The same self-important, peevish nationalism that underpins the SNP’s vision for Scotland, creating an inward-looking, less tolerant country, is still writ large. After three years of hard graft to get Brexit done, we are moving back out into the world, which has always been the United Kingdom’s true place. We are a trading nation, and nowhere is that clearer than here at home, where trade between Scotland and the home nations is three times greater than with the EU27. Public spending in Scotland is more than £1,600 per person higher than the UK average, which means that every person in Scotland benefits from levels of public spending substantially above those of the rest of the UK. The SNP wants to take that away. The SNP’s perspective on separation would make Scotland poorer, less democratic and less outward-looking.

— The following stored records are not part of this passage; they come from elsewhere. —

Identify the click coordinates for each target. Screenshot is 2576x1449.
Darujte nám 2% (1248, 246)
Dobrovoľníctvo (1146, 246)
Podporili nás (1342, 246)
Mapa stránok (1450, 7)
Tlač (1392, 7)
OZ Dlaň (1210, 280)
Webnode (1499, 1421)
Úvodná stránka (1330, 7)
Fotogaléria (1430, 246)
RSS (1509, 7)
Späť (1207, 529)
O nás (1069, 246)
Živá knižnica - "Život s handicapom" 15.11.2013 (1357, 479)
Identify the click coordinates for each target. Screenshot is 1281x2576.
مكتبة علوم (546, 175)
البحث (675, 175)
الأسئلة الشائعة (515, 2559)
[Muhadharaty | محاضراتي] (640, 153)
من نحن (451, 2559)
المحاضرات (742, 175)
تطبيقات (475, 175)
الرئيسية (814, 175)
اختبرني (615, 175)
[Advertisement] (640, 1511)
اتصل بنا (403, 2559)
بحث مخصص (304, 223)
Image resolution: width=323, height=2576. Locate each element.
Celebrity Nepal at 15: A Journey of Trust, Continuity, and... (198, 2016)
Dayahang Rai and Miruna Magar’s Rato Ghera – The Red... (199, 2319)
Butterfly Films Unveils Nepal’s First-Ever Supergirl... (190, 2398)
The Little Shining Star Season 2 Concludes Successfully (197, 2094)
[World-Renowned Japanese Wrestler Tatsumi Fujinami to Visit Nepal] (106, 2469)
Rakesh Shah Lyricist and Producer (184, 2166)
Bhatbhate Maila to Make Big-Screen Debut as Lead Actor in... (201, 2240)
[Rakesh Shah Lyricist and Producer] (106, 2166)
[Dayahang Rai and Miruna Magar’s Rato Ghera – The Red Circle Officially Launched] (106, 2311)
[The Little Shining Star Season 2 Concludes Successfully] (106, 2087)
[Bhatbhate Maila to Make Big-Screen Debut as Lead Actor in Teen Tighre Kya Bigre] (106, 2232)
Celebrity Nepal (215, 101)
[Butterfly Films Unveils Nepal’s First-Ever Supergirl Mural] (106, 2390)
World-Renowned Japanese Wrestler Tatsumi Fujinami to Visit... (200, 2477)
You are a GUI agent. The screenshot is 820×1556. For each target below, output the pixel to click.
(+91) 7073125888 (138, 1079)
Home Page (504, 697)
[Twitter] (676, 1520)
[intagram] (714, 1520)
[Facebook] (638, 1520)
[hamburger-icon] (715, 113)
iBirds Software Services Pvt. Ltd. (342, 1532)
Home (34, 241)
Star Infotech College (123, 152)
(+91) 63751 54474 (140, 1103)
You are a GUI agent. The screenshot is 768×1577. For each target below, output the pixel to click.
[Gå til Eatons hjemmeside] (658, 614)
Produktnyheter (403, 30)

I fully accept that some people wanted a different future for the UK in 2016, but we have a responsibility to one another to take the opportunities of our new reality and to make it work for everyone, not constantly stoke division and acrimony in pursuit of an ill-conceived separatism. The only way to ensure that Scotland can move forward as a full partner in our national recovery from covid and in our shared prosperity post Brexit is for those who have a vote in May’s Holyrood elections to cast both votes for the Scottish Conservative and Unionist party, the only party that has a clear and consistent position in our support for the Union and our desire to get on with the day job of looking after the interests of the people of Scotland.